Meet Mitt Romney’s new best friends: ex-Obama voters.
These ordinary, plainspoken people can make a better case for the Republican nominee than some of the prominent speakers on stage at the convention—and maybe even Romney himself. The campaign calls them “switchers,” and three of them are showcased in a video released by the Romney campaign. Obama-turned-Romney supporters are also starring in multimillion-dollar advertising campaigns broadcast by the Republican Jewish Coalition and Americans for Prosperity.
One of the most prominent switchers—former Democratic Rep. Artur Davis of Alabama—was a prime-time headliner on the convention stage on Tuesday.
What accounts for the newfound popularity of these switchers? Polls find widespread dissatisfaction with the president’s leadership on the economy, but they also show a reservoir of goodwill toward him. Many Obama voters in 2008 were casting ballots for the first time and proud to be making history by electing the first African-American president. Hard-edged attack ads are not necessarily going to work with them.
“There are times you want a soft sell and times when you need a two-by-four. This is a soft-sell message,” said Matt Brooks, executive director of the Republican Jewish Coalition. “We’re trying to appeal to the folks in the middle, and we didn’t think that browbeating them was the effective way to do that.”
In an age of reality television, the real voters starring in these ads can be more compelling than commercial actors. They seem to be speaking from the heart instead of scripts. And they are a potential antidote to the personal stories of disgruntled former workers and abortion-rights supporters in anti-Romney television ads run by the Obama campaign and the pro-Obama Priorities USA Action super PAC.

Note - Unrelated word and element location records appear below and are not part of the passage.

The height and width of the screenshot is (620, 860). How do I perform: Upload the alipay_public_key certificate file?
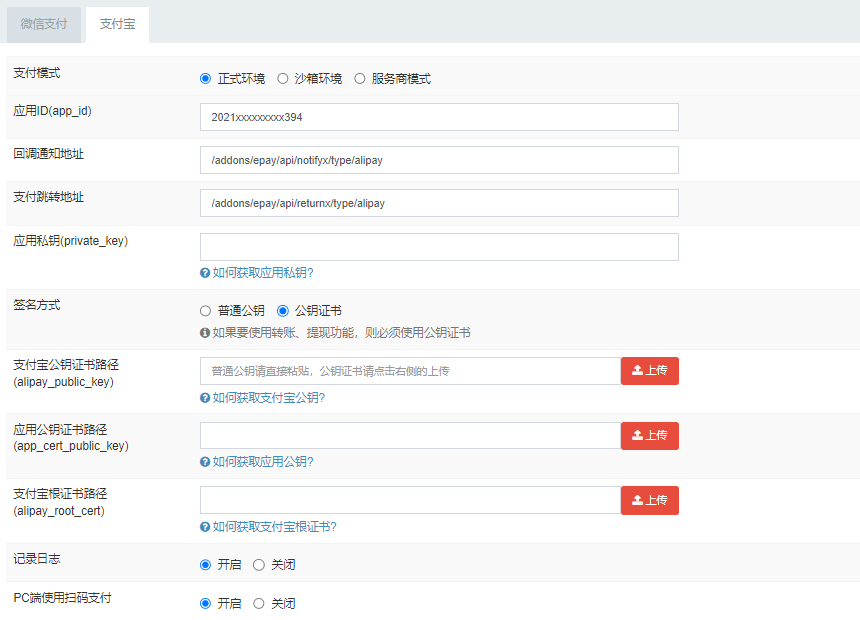pos(649,371)
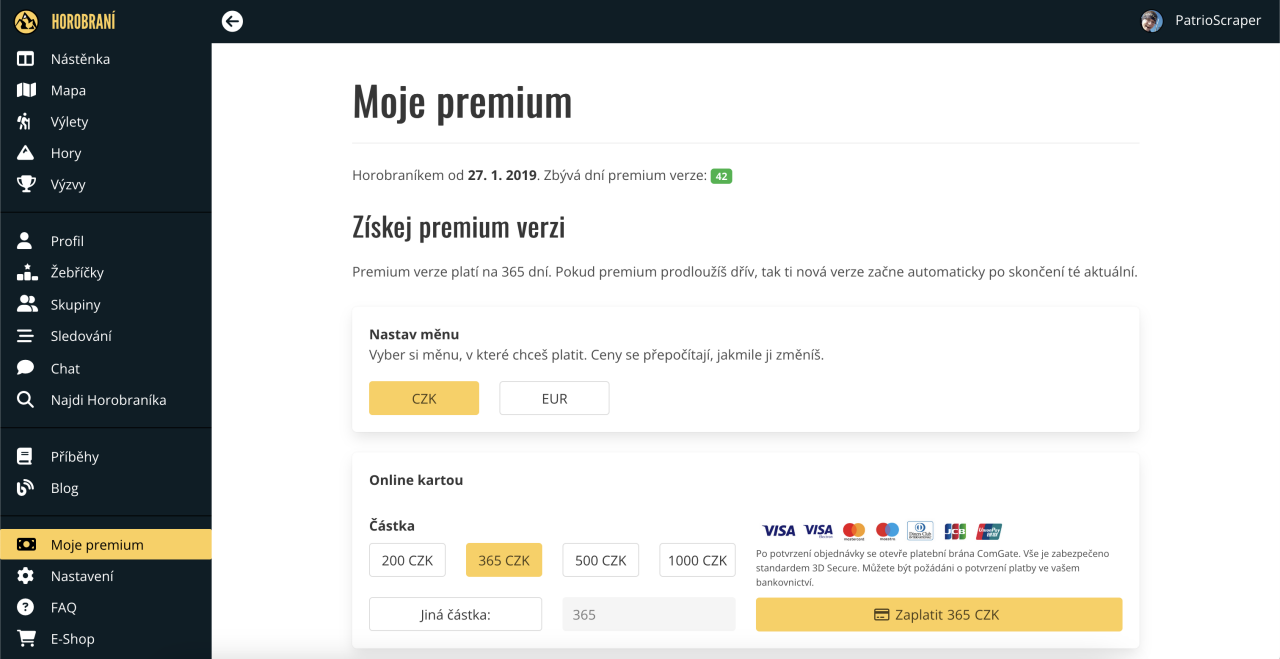
Task: Click the hiker icon next to Výlety
Action: [26, 122]
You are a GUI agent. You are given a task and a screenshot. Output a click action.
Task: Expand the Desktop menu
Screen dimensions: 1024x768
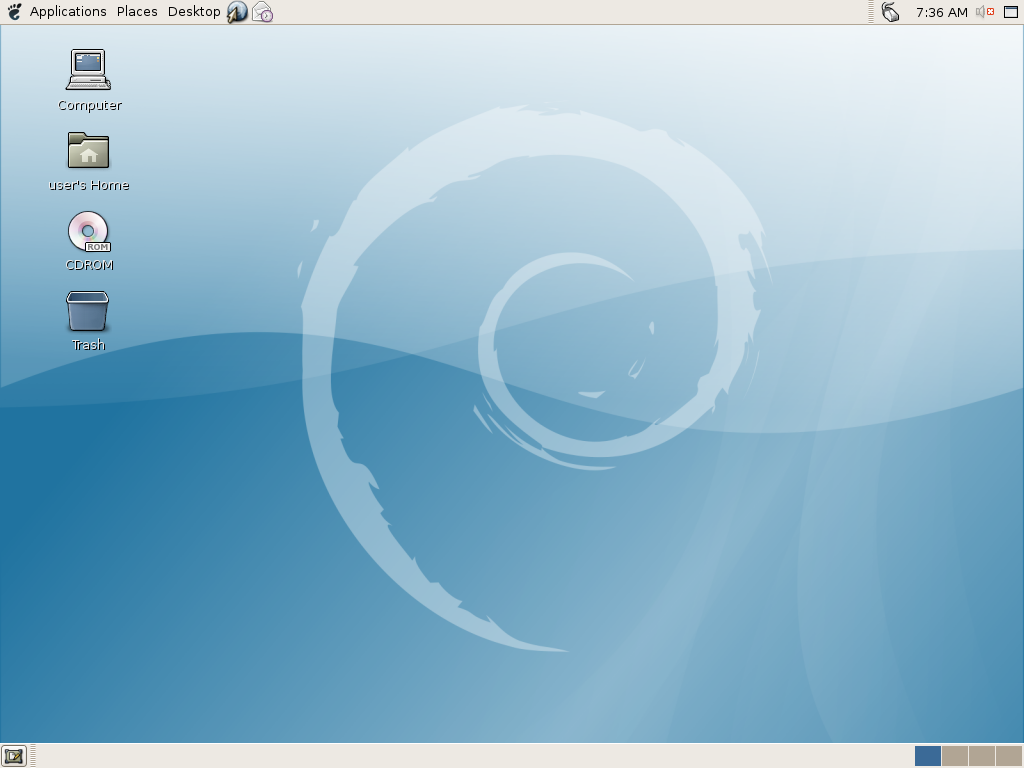tap(194, 12)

The gentler approach favored by switchers was also apparent in a Republican National Committee spot in Virginia in which a narrator says, “He tried. You tried. It’s OK to make a change.” It’s a message that’s designed to comfort voters instead of lecture them.
One of the switchers showcased in the Tuesday night convention video was 51-year-old Debbie Smith of Des Moines, Iowa. A first-time caucus-goer in 2008, she attended Obama campaign rallies, wrote two checks, and bought a T-shirt. “I was pretty much hooked on his message,” she said in a telephone interview on Tuesday with Convention Daily. But the showdown between Obama and congressional Republicans over the budget one year ago turned her off, and she and her husband have had to let go of half of the employees of their small business. The sluggish economy also forced them to sell a vacation home in northern Iowa and their boat.
“It was a lesson to our kids that we couldn’t live beyond our means, and I wish the government would do the same,” she said. “When you hire a new CEO like we did with Obama, after a certain amount of time, you can longer blame the previous CEO.”
A Gallup Poll this month found 86 percent of voters who backed Obama in 2008 backing him again this year. The Romney campaign points to polling that shows a more significant drop-off. In a new ABC News/Washington Post poll that found the race tied, only 78 percent of the people who voted for Obama in 2008 said they would back him in 2012; 14 percent said they would switch to Romney. Voters such as those could make the difference in the handful of swing states that will determine the election’s outcome.
“The key number is that more than one out of five Obama voters are not on board,” said Romney pollster Neil Newhouse. “It speaks to the challenges faced by the Obama campaign as it tries to put the band back together again.”
But where the Romney campaign sees scorned Obama voters, the Obama campaign sees another kind of convert. Priorities USA’s latest spot running in Colorado, Florida, Iowa, Ohio, and Virginia features Olive Chase, an independent voter who backed Romney when he was elected governor of Massachusetts.
“I feel like I was duped by Mitt Romney,” she says. “I’m going to vote for President Obama.”
This article appears in the August 29, 2012, edition of NJ Convention Daily.